Une approche de santé publique face à la violence armée met l’accent sur la prévention. Bien qu’Ottawa prenne quelques mesures pour investir dans des programmes, les problèmes structurels sous-jacents qui poussent une nouvelle génération à se tourner vers les armes persistent.

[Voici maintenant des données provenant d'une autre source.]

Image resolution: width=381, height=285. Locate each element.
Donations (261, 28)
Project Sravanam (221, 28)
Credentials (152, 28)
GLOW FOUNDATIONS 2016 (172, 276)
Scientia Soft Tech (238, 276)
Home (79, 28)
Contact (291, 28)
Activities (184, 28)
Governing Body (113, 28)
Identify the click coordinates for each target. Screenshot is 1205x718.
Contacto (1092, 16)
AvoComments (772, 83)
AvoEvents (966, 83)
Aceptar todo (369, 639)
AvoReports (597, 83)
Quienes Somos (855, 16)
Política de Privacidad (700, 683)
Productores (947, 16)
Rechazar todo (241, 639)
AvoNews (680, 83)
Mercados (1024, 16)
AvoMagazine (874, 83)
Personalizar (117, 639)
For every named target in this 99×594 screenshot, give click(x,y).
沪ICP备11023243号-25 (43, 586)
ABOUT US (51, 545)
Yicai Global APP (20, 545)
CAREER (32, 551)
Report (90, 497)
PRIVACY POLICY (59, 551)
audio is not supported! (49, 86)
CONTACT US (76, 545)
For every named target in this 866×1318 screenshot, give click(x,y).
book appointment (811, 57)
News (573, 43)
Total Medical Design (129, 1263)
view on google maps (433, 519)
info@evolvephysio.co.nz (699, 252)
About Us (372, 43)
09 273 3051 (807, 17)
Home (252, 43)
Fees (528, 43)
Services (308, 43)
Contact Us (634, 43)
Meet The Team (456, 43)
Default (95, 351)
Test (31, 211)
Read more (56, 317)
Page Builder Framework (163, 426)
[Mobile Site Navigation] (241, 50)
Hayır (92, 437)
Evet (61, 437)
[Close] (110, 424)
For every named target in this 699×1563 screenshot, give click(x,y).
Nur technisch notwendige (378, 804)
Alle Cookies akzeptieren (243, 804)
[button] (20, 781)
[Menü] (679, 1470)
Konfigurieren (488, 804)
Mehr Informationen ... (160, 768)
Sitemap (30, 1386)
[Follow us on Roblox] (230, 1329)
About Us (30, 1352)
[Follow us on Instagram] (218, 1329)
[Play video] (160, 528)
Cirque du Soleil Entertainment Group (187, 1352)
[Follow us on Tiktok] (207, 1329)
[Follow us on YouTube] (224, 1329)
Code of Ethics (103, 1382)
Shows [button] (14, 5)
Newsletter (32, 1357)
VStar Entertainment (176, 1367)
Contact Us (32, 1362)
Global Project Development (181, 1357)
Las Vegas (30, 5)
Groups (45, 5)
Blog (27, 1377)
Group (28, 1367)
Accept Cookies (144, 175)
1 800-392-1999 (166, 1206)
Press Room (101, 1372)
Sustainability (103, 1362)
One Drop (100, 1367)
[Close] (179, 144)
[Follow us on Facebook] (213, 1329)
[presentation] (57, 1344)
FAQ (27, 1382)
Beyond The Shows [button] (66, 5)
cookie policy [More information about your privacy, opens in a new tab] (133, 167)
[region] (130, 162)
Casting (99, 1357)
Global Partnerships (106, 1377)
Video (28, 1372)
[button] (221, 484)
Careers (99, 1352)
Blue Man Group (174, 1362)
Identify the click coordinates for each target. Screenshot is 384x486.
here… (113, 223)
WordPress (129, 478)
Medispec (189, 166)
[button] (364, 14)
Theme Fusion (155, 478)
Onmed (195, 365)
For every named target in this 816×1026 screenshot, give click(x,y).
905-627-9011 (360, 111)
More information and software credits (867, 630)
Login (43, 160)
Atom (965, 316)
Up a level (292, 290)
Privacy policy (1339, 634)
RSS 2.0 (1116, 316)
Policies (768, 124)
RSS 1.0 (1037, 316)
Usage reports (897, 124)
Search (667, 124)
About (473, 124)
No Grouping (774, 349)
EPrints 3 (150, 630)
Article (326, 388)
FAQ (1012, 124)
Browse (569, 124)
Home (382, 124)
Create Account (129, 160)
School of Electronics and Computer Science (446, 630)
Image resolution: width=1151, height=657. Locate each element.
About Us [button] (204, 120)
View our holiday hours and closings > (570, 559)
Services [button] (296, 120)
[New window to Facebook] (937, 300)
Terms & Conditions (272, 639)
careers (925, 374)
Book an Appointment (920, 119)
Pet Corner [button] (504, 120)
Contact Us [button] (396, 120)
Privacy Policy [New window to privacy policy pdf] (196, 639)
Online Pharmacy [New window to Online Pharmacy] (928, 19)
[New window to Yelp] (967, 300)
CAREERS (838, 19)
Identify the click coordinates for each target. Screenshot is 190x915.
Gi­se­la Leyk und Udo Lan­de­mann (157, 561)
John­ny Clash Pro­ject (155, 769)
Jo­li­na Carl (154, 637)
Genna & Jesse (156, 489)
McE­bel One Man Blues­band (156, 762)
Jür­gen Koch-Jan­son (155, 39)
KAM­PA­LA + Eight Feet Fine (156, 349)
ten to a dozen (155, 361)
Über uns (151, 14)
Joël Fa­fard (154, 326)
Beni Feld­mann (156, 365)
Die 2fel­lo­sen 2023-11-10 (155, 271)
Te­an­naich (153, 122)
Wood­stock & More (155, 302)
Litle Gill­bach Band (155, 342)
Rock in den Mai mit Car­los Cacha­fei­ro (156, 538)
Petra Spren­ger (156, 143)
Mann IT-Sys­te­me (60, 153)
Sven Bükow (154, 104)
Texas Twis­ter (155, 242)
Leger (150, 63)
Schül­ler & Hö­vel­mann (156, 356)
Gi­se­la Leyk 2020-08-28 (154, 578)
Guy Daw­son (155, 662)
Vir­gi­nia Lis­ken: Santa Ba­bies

Publié le 22 juillet 2024 • Dernière mise à jour il y a 6 jours • Lecture de 4 minutes
À la fin juin, la police d’Ottawa a signalé qu’un homme avait été tué par balle sur Russell Road. Yousef Salaman, âgé de 19 ans, a été identifié comme la victime. Une semaine plus tard, Adam Abdullahi Elmi, 28 ans, a été abattu au Hampton Park Plaza sur l’avenue Carling. Au cours de la même semaine, deux hommes ont été retrouvés blessés par balle dans le marché ByWard, l’un avec des blessures mettant sa vie en danger, tandis que l’autre était dans un état stable.
Ces récents incidents de violence armée soulignent que notre ville n’a pas encore mis en place une stratégie efficace pour lutter contre la criminalité liée aux armes à feu, axée sur la prévention. En conséquence, les chiffres continuent d’augmenter. Un rapport récent des services de police d’Ottawa indique qu’il y a eu 73 fusillades dans la ville en 2023, soit une augmentation de 22 %.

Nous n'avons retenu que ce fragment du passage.